构建架构时,我在时间戳字段中添加了rowtime

// the timestamp field
schema.field("rowtime", Types.SQL_TIMESTAMP)
    .rowtime(new Rowtime()
        .timestampsFromField(timestampField)
        .watermarksPeriodicBounded(period));

此代码引发exception。我的时间戳格式为“ 2019-01-21 02:06:14 +0000”,对于传递的解析格式来说似乎无效。

java.lang.NumberFormatException: For input string: "14 +0000"
    at java.lang.NumberFormatException.forInputString(NumberFormatException.java:65)
    at java.lang.Integer.parseInt(Integer.java:580)
    at java.lang.Integer.parseInt(Integer.java:615)
    at org.apache.calcite.avatica.util.DateTimeUtils.timeStringToUnixDate(DateTimeUtils.java:668)
    at org.apache.calcite.avatica.util.DateTimeUtils.timestampStringToUnixDate(DateTimeUtils.java:713)
    at DataStreamSourceConversion$9.processElement(Unknown Source)
    at org.apache.flink.table.runtime.CRowOutputProcessRunner.processElement(CRowOutputProcessRunner.scala:67)
    at org.apache.flink.streaming.api.operators.ProcessOperator.processElement(ProcessOperator.java:66)
    at org.apache.flink.streaming.runtime.tasks.OperatorChain$CopyingChainingOutput.pushToOperator(OperatorChain.java:579)
    at org.apache.flink.streaming.runtime.tasks.OperatorChain$CopyingChainingOutput.collect(OperatorChain.java:554)
    at org.apache.flink.streaming.runtime.tasks.OperatorChain$CopyingChainingOutput.collect(OperatorChain.java:534)
    at org.apache.flink.streaming.api.operators.AbstractStreamOperator$CountingOutput.collect(AbstractStreamOperator.java:712)
    at org.apache.flink.streaming.api.operators.AbstractStreamOperator$CountingOutput.collect(AbstractStreamOperator.java:690)
    at org.apache.flink.streaming.api.operators.StreamSourceContexts$ManualWatermarkContext.processAndCollect(StreamSourceContexts.java:305)
    at org.apache.flink.streaming.api.operators.StreamSourceContexts$WatermarkContext.collect(StreamSourceContexts.java:394)
    at org.apache.flink.streaming.connectors.kafka.internals.AbstractFetcher.emitRecord(AbstractFetcher.java:362)
    at org.apache.flink.streaming.connectors.kafka.internal.Kafka09Fetcher.emitRecord(Kafka09Fetcher.java:195)
    at org.apache.flink.streaming.connectors.kafka.internal.Kafka09Fetcher.runFetchLoop(Kafka09Fetcher.java:154)
    at org.apache.flink.streaming.connectors.kafka.FlinkKafkaConsumerBase.run(FlinkKafkaConsumerBase.java:738)
    at org.apache.flink.streaming.api.operators.StreamSource.run(StreamSource.java:94)
    at org.apache.flink.streaming.api.operators.StreamSource.run(StreamSource.java:58)
    at org.apache.flink.streaming.runtime.tasks.SourceStreamTask.run(SourceStreamTask.java:99)
    at org.apache.flink.streaming.runtime.tasks.StreamTask.invoke(StreamTask.java:300)
    at org.apache.flink.runtime.taskmanager.Task.run(Task.java:711)
    at java.lang.Thread.run(Thread.java:748)
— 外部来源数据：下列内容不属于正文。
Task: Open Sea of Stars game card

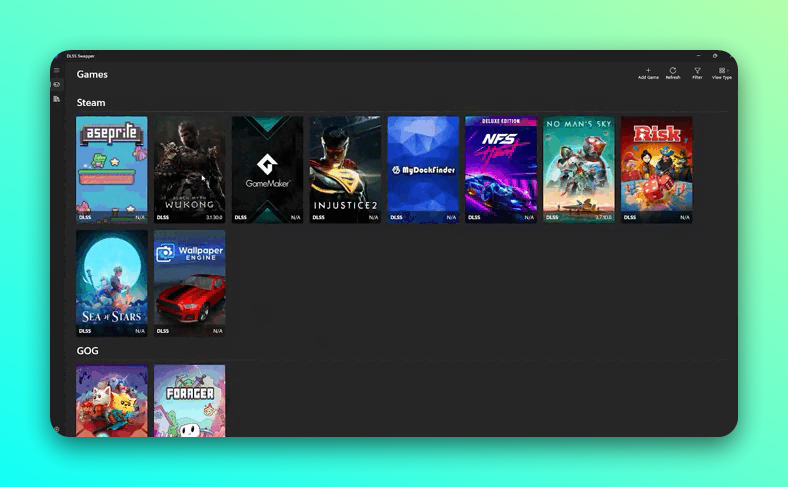Action: 112,283
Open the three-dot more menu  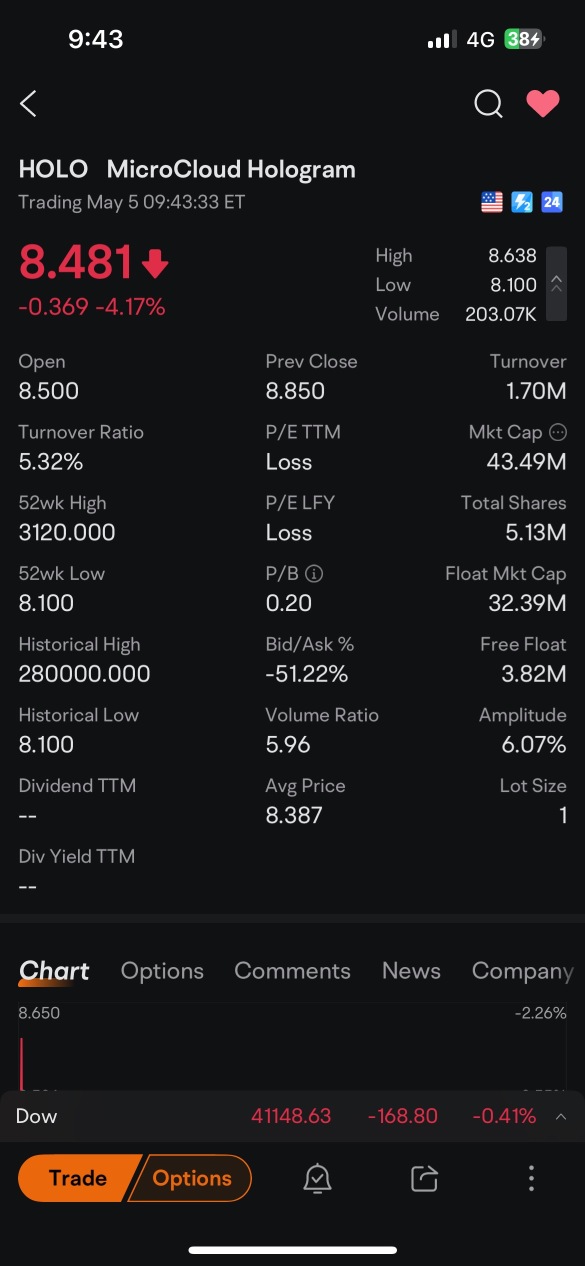click(x=531, y=1178)
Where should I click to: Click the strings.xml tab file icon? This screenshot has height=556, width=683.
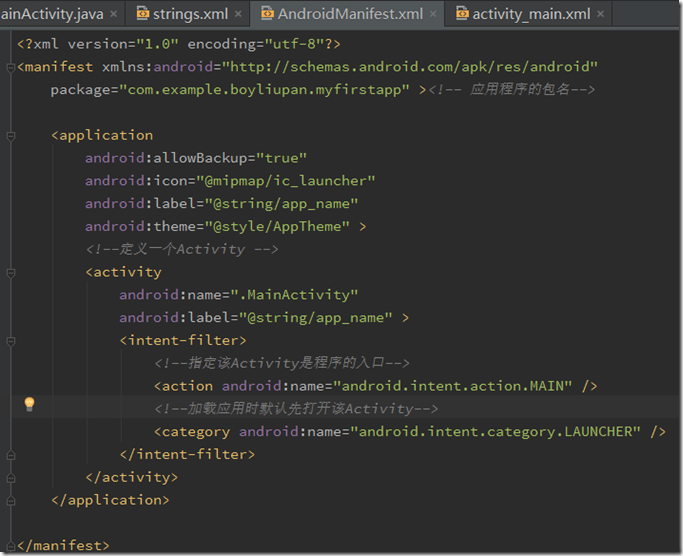click(x=142, y=14)
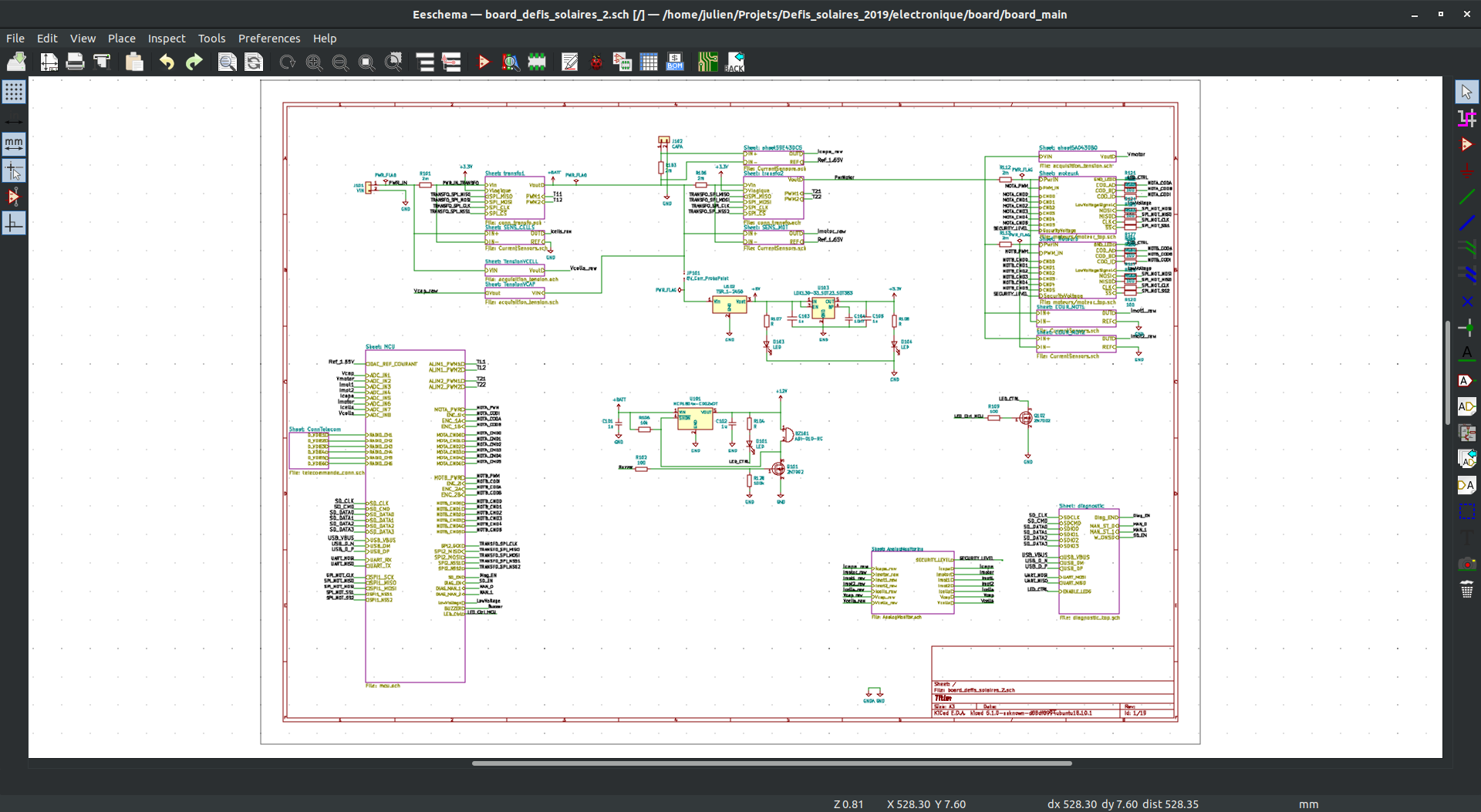
Task: Toggle hidden pins display
Action: pos(14,197)
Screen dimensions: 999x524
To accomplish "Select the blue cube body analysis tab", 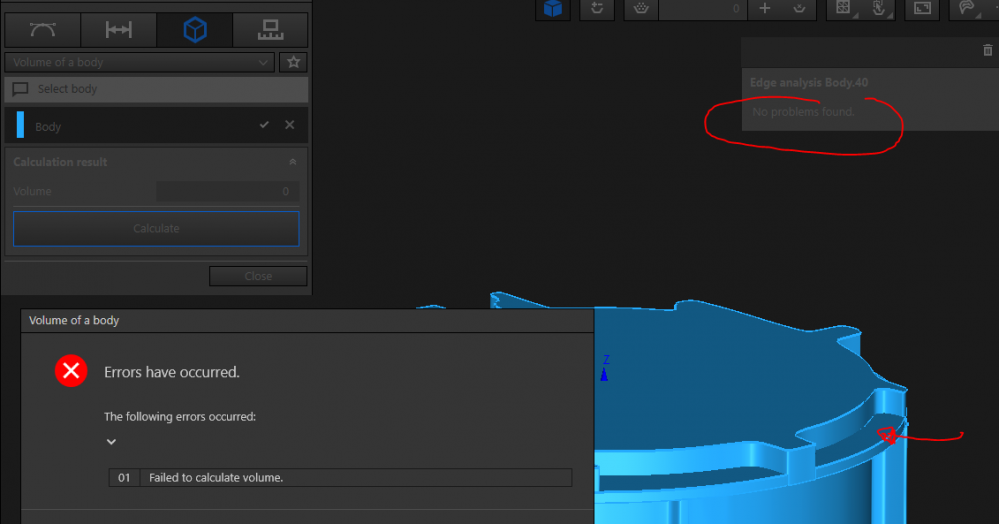I will coord(194,31).
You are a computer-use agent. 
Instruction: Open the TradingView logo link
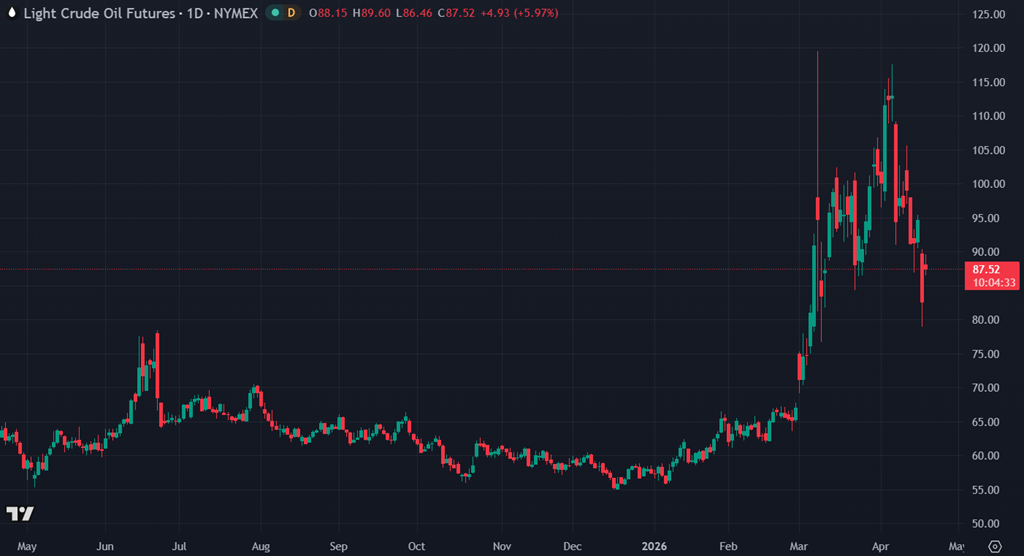pyautogui.click(x=20, y=513)
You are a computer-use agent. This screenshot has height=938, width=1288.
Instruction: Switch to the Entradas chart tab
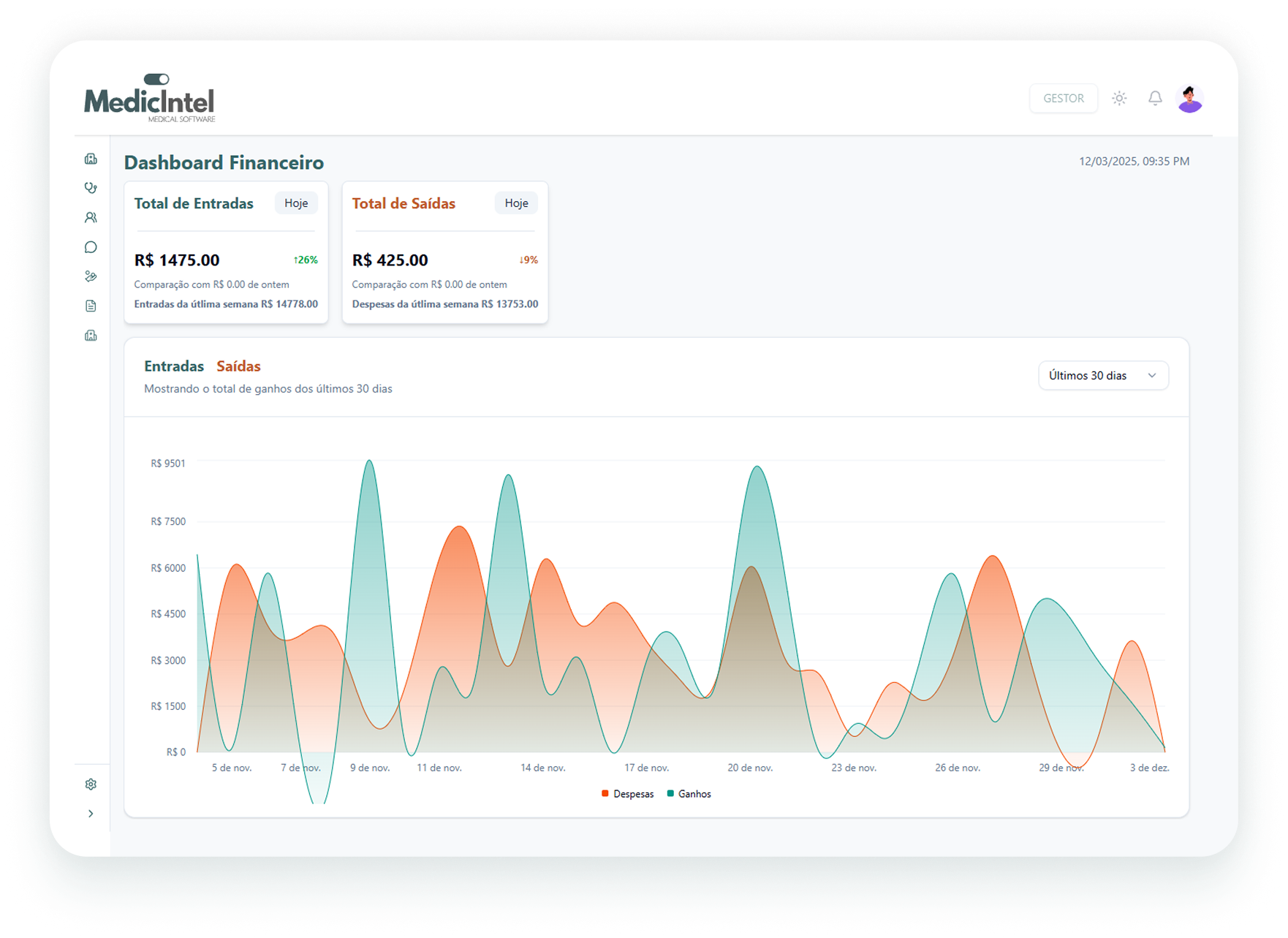[174, 366]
因此,我正在尝试创建自定义TimestampExtractor,但是无论尝试如何,我都会遇到异常。

// adding the custom extractor
schema.field("rowtime", Types.SQL_TIMESTAMP)
    .rowtime(new Rowtime()
        .timestampsFromExtractor(new StringTimestampExtractor(timestampField))
        .watermarksPeriodicBounded(period));
public class StringTimestampExtractor extends TimestampExtractor {
    public final String field;

    public StringTimestampExtractor() {
        this.field = null;
    }

    public StringTimestampExtractor(final String field) {
        this.field = field;
    }

    @Override
    public String[] getArgumentFields() {
        return new String[]{field};
    }

    @Override
    public void validateArgumentFields(TypeInformation<?>[] typeInformations) throws ValidationException {
        final TypeInformation type =  typeInformations[0];

        if (type != Types.STRING) {
            throw new ValidationException(
                    String.format("StringTimestampExtractor requires type String but was type %s", type.toString()));
        }
    }

   @Override
    public Expression getExpression(ResolvedFieldReference[] resolvedFieldReferences) {
        final ResolvedFieldReference fieldAccess = resolvedFieldReferences[0];

        // Trying to call a UDF throws an exception even though its registered:
        return ExpressionParser.parseExpression(String.format("PING_DATEGMTISO_PARSER(%s)", fieldAccess.name()));
   }
}

例外:

Caused by: org.apache.flink.table.api.UnresolvedException: trying to convert UnresolvedFunction PING_DATEGMTISO_PARSER to RexNode
    at org.apache.flink.table.expressions.Call.toRexNode(call.scala:49)
    at org.apache.flink.table.expressions.Cast.toRexNode(cast.scala:33)
    at org.apache.flink.table.sources.TableSourceUtil$$anonfun$getRowtimeExtractionExpression$1.apply(TableSourceUtil.scala:383)
    at org.apache.flink.table.sources.TableSourceUtil$$anonfun$getRowtimeExtractionExpression$1.apply(TableSourceUtil.scala:368)
    at scala.Option.map(Option.scala:146)
    at org.apache.flink.table.sources.TableSourceUtil$.getRowtimeExtractionExpression(TableSourceUtil.scala:368)
    at org.apache.flink.table.plan.nodes.datastream.StreamTableSourceScan.translateToPlan(StreamTableSourceScan.scala:107)
    at org.apache.flink.table.plan.nodes.datastream.DataStreamCalc.translateToPlan(DataStreamCalc.scala:97)
    at org.apache.flink.table.plan.nodes.datastream.DataStreamGroupWindowAggregate.translateToPlan(DataStreamGroupWindowAggregate.scala:121)
    at org.apache.flink.table.api.StreamTableEnvironment.translateToCRow(StreamTableEnvironment.scala:999)
    at org.apache.flink.table.api.StreamTableEnvironment.translate(StreamTableEnvironment.scala:926)
    at org.apache.flink.table.api.StreamTableEnvironment.writeToSink(StreamTableEnvironment.scala:393)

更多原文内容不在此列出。